:: WHAT YOU HAVE TO DO ::
Give back all the records below, unaltered.
------------------------------------------------------------
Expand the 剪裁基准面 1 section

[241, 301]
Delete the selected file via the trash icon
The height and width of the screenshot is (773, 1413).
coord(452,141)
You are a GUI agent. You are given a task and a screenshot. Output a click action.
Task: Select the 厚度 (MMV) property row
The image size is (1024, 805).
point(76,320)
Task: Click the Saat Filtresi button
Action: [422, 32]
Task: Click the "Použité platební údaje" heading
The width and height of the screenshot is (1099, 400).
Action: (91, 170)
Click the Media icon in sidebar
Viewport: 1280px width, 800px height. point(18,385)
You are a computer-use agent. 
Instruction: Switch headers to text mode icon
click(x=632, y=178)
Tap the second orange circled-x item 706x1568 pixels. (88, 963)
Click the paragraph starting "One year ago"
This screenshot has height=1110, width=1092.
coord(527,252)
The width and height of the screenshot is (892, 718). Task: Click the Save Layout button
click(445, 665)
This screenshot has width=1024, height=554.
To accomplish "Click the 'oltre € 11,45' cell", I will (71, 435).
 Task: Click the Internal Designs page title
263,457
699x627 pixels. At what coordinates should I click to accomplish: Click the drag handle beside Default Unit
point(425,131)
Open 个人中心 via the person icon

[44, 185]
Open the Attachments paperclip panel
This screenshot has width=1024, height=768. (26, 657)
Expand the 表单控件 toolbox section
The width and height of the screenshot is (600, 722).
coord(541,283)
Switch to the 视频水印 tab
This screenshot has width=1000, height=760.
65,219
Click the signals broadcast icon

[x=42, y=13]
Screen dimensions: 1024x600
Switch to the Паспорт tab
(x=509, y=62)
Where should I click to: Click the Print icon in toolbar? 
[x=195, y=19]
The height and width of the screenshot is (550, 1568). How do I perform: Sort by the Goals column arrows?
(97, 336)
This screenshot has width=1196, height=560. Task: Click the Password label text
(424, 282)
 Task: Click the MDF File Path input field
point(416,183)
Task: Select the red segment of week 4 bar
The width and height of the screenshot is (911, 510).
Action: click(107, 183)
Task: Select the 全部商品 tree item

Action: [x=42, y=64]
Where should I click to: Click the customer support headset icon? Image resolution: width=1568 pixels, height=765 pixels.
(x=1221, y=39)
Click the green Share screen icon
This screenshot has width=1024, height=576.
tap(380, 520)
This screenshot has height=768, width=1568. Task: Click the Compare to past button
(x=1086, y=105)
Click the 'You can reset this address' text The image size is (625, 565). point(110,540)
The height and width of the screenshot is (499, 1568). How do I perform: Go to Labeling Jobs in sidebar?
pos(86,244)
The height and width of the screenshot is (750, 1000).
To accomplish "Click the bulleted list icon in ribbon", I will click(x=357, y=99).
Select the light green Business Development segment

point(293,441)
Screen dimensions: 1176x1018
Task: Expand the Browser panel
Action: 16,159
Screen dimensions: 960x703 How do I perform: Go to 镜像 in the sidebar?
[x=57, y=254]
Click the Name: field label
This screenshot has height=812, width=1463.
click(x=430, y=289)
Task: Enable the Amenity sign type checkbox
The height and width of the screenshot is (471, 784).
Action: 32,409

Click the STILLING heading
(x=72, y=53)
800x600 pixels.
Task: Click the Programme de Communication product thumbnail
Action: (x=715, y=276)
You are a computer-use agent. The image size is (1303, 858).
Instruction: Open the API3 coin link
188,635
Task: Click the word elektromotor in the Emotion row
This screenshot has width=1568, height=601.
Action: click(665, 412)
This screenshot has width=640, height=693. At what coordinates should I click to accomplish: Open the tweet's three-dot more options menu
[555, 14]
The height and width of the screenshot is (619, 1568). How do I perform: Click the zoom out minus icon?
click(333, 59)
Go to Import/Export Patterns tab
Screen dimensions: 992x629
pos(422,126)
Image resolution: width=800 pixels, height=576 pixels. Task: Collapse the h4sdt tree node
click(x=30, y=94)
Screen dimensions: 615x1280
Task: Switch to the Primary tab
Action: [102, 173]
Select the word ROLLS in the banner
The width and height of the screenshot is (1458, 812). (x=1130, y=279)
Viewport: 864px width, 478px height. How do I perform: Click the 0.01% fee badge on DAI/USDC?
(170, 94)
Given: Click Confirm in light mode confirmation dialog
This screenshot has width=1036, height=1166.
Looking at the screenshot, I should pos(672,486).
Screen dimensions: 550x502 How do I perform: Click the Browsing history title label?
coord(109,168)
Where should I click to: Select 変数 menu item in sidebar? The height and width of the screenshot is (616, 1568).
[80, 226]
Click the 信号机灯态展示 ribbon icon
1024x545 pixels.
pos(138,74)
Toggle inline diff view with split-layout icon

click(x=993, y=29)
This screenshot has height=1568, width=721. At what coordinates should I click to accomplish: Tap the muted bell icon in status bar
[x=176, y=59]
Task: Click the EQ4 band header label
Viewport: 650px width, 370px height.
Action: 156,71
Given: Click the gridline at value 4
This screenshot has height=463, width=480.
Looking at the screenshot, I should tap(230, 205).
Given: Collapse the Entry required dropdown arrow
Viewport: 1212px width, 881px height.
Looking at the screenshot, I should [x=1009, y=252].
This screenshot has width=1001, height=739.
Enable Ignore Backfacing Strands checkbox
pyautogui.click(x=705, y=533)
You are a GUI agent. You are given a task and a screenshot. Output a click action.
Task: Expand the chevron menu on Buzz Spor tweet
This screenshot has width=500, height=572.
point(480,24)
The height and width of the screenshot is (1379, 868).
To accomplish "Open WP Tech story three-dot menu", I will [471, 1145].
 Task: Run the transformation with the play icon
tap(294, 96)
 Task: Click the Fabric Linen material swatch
------------------------------------------------------------
:: ANSWER TO THIS TASK ::
Expand the 剪裁基准面 1 section

[241, 301]
Delete the selected file via the trash icon
The height and width of the screenshot is (773, 1413).
coord(452,141)
You are a GUI agent. You are given a task and a screenshot. Output a click action.
Task: Select the 厚度 (MMV) property row
The image size is (1024, 805).
point(76,320)
Task: Click the Saat Filtresi button
Action: [422, 32]
Task: Click the "Použité platební údaje" heading
The width and height of the screenshot is (1099, 400).
Action: (91, 170)
Click the Media icon in sidebar
Viewport: 1280px width, 800px height. point(18,385)
You are a computer-use agent. 
Instruction: Switch headers to text mode icon
click(x=632, y=178)
Tap the second orange circled-x item 706x1568 pixels. (88, 963)
Click the paragraph starting "One year ago"
This screenshot has height=1110, width=1092.
coord(527,252)
The width and height of the screenshot is (892, 718). Task: Click the Save Layout button
click(445, 665)
This screenshot has width=1024, height=554.
To accomplish "Click the 'oltre € 11,45' cell", I will (71, 435).
 Task: Click the Internal Designs page title
263,457
699x627 pixels. At what coordinates should I click to accomplish: Click the drag handle beside Default Unit
point(425,131)
Open 个人中心 via the person icon

[44, 185]
Open the Attachments paperclip panel
This screenshot has width=1024, height=768. (26, 657)
Expand the 表单控件 toolbox section
The width and height of the screenshot is (600, 722).
coord(541,283)
Switch to the 视频水印 tab
This screenshot has width=1000, height=760.
65,219
Click the signals broadcast icon

[x=42, y=13]
Screen dimensions: 1024x600
Switch to the Паспорт tab
(x=509, y=62)
Where should I click to: Click the Print icon in toolbar? 
[x=195, y=19]
The height and width of the screenshot is (550, 1568). How do I perform: Sort by the Goals column arrows?
(97, 336)
This screenshot has width=1196, height=560. Task: Click the Password label text
(424, 282)
 Task: Click the MDF File Path input field
point(416,183)
Task: Select the red segment of week 4 bar
The width and height of the screenshot is (911, 510).
Action: click(107, 183)
Task: Select the 全部商品 tree item

Action: [x=42, y=64]
Where should I click to: Click the customer support headset icon? Image resolution: width=1568 pixels, height=765 pixels.
(x=1221, y=39)
Click the green Share screen icon
This screenshot has width=1024, height=576.
tap(380, 520)
This screenshot has height=768, width=1568. Task: Click the Compare to past button
(x=1086, y=105)
Click the 'You can reset this address' text The image size is (625, 565). point(110,540)
The height and width of the screenshot is (499, 1568). How do I perform: Go to Labeling Jobs in sidebar?
pos(86,244)
The height and width of the screenshot is (750, 1000).
To accomplish "Click the bulleted list icon in ribbon", I will click(x=357, y=99).
Select the light green Business Development segment

point(293,441)
Screen dimensions: 1176x1018
Task: Expand the Browser panel
Action: 16,159
Screen dimensions: 960x703 How do I perform: Go to 镜像 in the sidebar?
[x=57, y=254]
Click the Name: field label
This screenshot has height=812, width=1463.
click(x=430, y=289)
Task: Enable the Amenity sign type checkbox
The height and width of the screenshot is (471, 784).
Action: 32,409

Click the STILLING heading
(x=72, y=53)
800x600 pixels.
Task: Click the Programme de Communication product thumbnail
Action: (x=715, y=276)
You are a computer-use agent. The image size is (1303, 858).
Instruction: Open the API3 coin link
188,635
Task: Click the word elektromotor in the Emotion row
This screenshot has width=1568, height=601.
Action: click(665, 412)
This screenshot has width=640, height=693. At what coordinates should I click to accomplish: Open the tweet's three-dot more options menu
[555, 14]
The height and width of the screenshot is (619, 1568). How do I perform: Click the zoom out minus icon?
click(333, 59)
Go to Import/Export Patterns tab
Screen dimensions: 992x629
pos(422,126)
Image resolution: width=800 pixels, height=576 pixels. Task: Collapse the h4sdt tree node
click(x=30, y=94)
Screen dimensions: 615x1280
Task: Switch to the Primary tab
Action: [102, 173]
Select the word ROLLS in the banner
The width and height of the screenshot is (1458, 812). (x=1130, y=279)
Viewport: 864px width, 478px height. How do I perform: Click the 0.01% fee badge on DAI/USDC?
(170, 94)
Given: Click Confirm in light mode confirmation dialog
This screenshot has width=1036, height=1166.
Looking at the screenshot, I should pos(672,486).
Screen dimensions: 550x502 How do I perform: Click the Browsing history title label?
coord(109,168)
Where should I click to: Select 変数 menu item in sidebar? The height and width of the screenshot is (616, 1568).
[80, 226]
Click the 信号机灯态展示 ribbon icon
1024x545 pixels.
pos(138,74)
Toggle inline diff view with split-layout icon

click(x=993, y=29)
This screenshot has height=1568, width=721. At what coordinates should I click to accomplish: Tap the muted bell icon in status bar
[x=176, y=59]
Task: Click the EQ4 band header label
Viewport: 650px width, 370px height.
Action: 156,71
Given: Click the gridline at value 4
This screenshot has height=463, width=480.
Looking at the screenshot, I should tap(230, 205).
Given: Collapse the Entry required dropdown arrow
Viewport: 1212px width, 881px height.
Looking at the screenshot, I should [x=1009, y=252].
This screenshot has width=1001, height=739.
Enable Ignore Backfacing Strands checkbox
pyautogui.click(x=705, y=533)
You are a GUI agent. You are given a task and a screenshot. Output a click action.
Task: Expand the chevron menu on Buzz Spor tweet
This screenshot has width=500, height=572.
point(480,24)
The height and width of the screenshot is (1379, 868).
To accomplish "Open WP Tech story three-dot menu", I will [471, 1145].
 Task: Run the transformation with the play icon
tap(294, 96)
 Task: Click the Fabric Linen material swatch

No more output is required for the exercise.